Target pointing data
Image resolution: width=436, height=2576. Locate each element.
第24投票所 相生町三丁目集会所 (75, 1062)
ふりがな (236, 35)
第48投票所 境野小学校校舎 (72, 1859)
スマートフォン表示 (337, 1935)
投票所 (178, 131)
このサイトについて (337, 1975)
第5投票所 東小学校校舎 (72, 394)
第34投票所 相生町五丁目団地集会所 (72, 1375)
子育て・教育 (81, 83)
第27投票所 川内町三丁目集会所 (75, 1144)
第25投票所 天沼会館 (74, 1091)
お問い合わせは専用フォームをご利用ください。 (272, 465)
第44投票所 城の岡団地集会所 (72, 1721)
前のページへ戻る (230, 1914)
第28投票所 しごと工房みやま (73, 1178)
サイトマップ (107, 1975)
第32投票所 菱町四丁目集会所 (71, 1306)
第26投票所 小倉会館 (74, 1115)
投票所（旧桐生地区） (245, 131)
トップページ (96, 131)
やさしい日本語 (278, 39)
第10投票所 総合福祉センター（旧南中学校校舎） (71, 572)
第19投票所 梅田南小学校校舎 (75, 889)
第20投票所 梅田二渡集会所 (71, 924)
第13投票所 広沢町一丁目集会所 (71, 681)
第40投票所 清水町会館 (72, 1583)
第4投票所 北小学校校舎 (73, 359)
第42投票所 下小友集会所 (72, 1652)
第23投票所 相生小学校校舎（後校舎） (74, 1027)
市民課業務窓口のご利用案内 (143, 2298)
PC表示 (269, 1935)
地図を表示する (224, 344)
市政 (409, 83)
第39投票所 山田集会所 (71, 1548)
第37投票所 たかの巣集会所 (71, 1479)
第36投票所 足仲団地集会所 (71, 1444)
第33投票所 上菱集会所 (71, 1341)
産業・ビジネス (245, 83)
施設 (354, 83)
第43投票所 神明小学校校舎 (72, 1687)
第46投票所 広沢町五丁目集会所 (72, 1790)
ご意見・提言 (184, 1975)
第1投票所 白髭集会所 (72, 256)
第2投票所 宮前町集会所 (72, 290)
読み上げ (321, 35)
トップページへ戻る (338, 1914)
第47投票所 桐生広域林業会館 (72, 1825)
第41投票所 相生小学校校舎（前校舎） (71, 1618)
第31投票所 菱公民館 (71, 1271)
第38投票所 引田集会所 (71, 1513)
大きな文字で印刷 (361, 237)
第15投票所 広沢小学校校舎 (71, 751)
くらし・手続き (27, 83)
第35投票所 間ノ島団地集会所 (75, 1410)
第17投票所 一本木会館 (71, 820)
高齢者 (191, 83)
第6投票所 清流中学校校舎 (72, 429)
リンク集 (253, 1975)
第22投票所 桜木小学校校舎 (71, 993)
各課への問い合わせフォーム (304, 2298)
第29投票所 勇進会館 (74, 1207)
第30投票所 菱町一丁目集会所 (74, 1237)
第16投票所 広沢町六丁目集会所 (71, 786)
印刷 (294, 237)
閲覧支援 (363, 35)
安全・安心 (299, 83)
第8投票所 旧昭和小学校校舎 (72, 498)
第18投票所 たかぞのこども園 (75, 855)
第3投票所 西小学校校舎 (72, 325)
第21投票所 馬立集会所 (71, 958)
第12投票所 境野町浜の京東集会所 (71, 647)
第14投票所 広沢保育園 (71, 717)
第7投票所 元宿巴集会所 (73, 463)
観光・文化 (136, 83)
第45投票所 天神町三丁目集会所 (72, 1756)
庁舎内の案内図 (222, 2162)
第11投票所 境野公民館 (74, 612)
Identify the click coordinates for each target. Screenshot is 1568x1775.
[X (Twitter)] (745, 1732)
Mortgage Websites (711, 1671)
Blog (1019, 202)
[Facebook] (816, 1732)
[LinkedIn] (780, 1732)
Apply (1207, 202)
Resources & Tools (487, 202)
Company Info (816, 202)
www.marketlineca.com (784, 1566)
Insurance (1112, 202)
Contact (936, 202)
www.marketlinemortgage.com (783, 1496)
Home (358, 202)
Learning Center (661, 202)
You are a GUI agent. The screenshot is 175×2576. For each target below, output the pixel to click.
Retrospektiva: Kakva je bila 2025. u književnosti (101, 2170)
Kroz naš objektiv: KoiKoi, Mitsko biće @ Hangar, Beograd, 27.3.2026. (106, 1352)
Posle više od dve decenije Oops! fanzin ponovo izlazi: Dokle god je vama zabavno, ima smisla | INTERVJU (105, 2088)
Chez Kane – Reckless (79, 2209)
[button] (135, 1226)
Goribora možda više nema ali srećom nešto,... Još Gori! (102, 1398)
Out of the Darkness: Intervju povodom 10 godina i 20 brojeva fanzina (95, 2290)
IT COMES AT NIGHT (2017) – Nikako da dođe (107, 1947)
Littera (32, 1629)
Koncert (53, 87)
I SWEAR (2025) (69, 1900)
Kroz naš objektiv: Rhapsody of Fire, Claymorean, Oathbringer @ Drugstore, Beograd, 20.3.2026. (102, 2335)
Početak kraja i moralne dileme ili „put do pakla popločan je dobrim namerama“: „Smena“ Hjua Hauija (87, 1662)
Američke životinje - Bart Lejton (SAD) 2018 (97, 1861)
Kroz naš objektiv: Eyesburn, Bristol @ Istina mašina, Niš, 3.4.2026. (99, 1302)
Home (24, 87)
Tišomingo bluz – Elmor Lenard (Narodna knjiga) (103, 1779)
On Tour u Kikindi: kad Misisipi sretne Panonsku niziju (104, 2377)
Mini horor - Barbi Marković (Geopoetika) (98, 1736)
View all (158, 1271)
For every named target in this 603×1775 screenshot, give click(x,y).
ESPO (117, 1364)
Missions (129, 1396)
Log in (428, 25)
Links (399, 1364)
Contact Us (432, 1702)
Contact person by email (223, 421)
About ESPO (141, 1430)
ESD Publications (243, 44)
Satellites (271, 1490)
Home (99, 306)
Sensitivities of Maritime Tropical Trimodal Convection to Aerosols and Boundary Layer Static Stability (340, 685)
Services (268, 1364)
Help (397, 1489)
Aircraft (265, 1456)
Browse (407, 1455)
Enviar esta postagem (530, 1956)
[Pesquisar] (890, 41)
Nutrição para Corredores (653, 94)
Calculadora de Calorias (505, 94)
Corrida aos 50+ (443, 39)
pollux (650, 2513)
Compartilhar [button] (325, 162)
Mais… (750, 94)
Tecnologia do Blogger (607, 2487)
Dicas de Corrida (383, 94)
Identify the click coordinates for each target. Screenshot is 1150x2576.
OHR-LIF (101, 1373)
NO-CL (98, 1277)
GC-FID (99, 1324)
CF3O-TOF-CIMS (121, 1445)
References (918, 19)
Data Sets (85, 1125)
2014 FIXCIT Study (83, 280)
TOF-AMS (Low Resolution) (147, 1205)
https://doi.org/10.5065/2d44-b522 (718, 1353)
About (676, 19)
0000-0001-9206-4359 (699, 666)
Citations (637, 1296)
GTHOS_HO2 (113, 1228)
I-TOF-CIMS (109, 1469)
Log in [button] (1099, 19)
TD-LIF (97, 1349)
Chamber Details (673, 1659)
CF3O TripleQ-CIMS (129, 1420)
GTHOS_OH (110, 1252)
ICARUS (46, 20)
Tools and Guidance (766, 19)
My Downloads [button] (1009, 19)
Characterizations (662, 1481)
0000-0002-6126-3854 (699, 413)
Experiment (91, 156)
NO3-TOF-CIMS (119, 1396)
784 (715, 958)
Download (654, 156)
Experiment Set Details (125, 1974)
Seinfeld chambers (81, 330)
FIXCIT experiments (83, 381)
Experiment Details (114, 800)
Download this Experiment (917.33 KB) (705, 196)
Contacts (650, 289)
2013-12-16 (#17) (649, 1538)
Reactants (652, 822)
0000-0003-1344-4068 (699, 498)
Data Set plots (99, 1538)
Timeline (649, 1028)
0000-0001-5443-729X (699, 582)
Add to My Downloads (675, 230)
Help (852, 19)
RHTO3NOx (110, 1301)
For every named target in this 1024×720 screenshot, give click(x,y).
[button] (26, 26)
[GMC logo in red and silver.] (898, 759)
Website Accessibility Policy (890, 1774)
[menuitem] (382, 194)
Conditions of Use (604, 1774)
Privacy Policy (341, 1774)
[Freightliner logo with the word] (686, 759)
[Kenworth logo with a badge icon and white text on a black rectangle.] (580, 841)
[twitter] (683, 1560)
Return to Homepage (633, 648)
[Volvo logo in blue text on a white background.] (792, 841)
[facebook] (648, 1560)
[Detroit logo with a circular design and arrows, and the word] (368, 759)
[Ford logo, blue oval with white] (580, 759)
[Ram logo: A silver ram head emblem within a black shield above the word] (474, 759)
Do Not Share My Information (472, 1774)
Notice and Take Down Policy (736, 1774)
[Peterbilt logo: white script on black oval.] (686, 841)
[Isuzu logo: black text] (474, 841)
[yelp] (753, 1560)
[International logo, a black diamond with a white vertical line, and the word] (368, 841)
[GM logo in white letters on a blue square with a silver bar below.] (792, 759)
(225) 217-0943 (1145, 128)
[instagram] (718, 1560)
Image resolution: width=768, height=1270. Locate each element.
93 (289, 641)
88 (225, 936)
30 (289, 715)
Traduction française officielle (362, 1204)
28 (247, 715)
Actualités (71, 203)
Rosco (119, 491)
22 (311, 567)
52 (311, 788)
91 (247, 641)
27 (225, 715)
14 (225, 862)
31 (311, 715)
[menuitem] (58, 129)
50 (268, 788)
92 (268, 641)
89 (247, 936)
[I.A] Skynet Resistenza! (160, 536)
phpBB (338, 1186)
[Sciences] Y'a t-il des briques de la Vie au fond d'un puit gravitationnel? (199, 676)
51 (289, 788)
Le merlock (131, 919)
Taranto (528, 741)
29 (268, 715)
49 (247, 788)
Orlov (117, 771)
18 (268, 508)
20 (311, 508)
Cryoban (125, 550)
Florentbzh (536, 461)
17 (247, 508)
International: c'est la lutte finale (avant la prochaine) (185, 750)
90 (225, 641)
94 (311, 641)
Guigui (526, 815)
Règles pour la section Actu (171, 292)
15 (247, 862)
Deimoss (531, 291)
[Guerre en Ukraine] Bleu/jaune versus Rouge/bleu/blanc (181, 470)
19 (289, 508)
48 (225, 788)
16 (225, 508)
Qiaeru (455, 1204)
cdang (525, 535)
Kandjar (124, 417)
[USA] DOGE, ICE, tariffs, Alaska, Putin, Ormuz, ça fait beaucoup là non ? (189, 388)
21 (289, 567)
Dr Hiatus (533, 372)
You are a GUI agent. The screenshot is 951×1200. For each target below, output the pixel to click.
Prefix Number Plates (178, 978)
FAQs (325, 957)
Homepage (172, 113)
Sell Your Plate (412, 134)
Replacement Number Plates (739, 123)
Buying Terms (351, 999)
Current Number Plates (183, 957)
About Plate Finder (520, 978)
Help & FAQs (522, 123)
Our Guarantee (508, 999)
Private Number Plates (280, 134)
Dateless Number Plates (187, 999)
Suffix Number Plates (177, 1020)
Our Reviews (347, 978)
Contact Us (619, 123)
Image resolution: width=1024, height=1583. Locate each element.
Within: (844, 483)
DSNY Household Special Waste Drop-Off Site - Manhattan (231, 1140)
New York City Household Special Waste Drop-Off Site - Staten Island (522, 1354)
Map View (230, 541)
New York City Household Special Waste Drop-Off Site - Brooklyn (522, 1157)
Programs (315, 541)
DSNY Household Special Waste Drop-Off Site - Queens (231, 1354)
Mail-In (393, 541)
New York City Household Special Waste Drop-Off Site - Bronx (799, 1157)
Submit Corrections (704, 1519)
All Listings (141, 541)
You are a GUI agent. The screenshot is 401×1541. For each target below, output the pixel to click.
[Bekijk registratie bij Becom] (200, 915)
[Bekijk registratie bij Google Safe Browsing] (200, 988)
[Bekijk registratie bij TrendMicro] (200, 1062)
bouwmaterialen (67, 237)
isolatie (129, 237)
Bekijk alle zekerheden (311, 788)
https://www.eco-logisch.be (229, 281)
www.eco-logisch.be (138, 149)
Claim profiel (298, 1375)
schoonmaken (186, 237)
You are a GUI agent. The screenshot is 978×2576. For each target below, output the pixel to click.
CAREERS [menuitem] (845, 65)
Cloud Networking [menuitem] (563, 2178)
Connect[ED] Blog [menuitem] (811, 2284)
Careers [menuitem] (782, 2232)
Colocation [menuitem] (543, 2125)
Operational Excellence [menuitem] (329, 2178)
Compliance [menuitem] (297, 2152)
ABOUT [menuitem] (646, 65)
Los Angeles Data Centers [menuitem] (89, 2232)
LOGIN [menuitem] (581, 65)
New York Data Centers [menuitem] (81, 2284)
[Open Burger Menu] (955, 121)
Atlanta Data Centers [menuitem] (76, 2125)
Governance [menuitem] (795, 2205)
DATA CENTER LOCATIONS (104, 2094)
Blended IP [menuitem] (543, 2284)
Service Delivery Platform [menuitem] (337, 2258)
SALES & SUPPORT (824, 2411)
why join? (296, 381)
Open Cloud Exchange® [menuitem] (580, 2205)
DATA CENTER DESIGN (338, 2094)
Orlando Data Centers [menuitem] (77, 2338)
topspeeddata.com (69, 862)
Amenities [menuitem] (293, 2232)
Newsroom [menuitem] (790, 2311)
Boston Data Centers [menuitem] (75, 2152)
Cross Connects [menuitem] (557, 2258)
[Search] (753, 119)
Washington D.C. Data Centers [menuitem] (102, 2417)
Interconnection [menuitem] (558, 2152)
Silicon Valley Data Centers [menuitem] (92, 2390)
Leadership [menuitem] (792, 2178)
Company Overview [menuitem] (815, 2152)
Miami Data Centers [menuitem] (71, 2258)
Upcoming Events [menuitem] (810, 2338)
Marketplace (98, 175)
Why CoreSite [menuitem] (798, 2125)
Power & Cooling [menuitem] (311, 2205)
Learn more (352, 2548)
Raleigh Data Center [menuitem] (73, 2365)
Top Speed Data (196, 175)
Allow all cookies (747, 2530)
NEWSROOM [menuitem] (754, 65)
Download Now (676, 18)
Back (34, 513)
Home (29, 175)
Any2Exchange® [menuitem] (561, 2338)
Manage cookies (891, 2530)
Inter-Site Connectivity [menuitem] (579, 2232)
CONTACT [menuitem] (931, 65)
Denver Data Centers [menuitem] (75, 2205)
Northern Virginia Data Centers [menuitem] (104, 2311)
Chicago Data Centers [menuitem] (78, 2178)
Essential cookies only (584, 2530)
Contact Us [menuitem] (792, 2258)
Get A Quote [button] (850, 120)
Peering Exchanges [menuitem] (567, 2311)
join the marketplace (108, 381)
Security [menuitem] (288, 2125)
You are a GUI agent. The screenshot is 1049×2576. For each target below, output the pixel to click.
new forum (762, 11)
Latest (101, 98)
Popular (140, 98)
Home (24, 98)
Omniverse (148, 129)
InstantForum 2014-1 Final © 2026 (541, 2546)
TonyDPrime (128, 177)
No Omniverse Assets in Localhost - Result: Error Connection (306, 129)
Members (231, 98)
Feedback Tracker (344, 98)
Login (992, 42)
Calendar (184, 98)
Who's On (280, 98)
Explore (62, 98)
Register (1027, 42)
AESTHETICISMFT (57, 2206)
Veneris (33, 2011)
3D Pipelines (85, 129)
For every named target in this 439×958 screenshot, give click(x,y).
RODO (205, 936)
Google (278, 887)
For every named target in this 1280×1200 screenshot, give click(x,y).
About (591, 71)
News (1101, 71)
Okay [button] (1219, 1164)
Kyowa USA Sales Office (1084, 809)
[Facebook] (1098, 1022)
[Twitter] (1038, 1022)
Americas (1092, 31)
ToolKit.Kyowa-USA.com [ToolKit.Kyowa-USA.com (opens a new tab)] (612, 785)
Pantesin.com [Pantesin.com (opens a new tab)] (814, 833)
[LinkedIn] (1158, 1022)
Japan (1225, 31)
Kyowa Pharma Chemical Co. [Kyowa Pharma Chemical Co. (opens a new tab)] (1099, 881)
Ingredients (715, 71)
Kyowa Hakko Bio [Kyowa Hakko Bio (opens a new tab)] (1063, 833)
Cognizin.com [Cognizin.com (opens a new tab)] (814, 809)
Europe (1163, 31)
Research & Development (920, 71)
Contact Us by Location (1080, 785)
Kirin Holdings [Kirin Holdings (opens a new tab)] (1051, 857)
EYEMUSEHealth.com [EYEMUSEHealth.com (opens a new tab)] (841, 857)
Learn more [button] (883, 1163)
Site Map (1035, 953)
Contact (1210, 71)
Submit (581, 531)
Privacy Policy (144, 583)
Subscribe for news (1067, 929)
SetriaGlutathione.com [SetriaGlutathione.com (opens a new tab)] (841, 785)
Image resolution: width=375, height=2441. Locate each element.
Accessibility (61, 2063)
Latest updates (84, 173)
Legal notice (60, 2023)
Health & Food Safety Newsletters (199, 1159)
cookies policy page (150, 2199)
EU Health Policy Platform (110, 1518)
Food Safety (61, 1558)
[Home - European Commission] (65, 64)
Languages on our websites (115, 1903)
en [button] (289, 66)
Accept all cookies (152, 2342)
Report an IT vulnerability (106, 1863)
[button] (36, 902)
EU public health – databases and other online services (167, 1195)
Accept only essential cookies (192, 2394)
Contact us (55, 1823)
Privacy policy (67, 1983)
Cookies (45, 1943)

● **TASK TO COMPLETE**: Update everything from the line with "Google (278, 887)" down to the end of the rows, replacing "Accept" with "Allow" and leaving all else unchanged.

● **RESPONSE TO THIS TASK**:
Google (278, 887)
For every named target in this 1280×1200 screenshot, give click(x,y).
About (591, 71)
News (1101, 71)
Okay [button] (1219, 1164)
Kyowa USA Sales Office (1084, 809)
[Facebook] (1098, 1022)
[Twitter] (1038, 1022)
Americas (1092, 31)
ToolKit.Kyowa-USA.com [ToolKit.Kyowa-USA.com (opens a new tab)] (612, 785)
Pantesin.com [Pantesin.com (opens a new tab)] (814, 833)
[LinkedIn] (1158, 1022)
Japan (1225, 31)
Kyowa Pharma Chemical Co. [Kyowa Pharma Chemical Co. (opens a new tab)] (1099, 881)
Ingredients (715, 71)
Kyowa Hakko Bio [Kyowa Hakko Bio (opens a new tab)] (1063, 833)
Cognizin.com [Cognizin.com (opens a new tab)] (814, 809)
Europe (1163, 31)
Research & Development (920, 71)
Contact Us by Location (1080, 785)
Kirin Holdings [Kirin Holdings (opens a new tab)] (1051, 857)
EYEMUSEHealth.com [EYEMUSEHealth.com (opens a new tab)] (841, 857)
Learn more [button] (883, 1163)
Site Map (1035, 953)
Contact (1210, 71)
Submit (581, 531)
Privacy Policy (144, 583)
Subscribe for news (1067, 929)
SetriaGlutathione.com [SetriaGlutathione.com (opens a new tab)] (841, 785)
Image resolution: width=375, height=2441. Locate each element.
Accessibility (61, 2063)
Latest updates (84, 173)
Legal notice (60, 2023)
Health & Food Safety Newsletters (199, 1159)
cookies policy page (150, 2199)
EU Health Policy Platform (110, 1518)
Food Safety (61, 1558)
[Home - European Commission] (65, 64)
Languages on our websites (115, 1903)
en [button] (289, 66)
Allow all cookies (152, 2342)
Report an IT vulnerability (106, 1863)
[button] (36, 902)
EU public health – databases and other online services (167, 1195)
Allow only essential cookies (192, 2394)
Contact us (55, 1823)
Privacy policy (67, 1983)
Cookies (45, 1943)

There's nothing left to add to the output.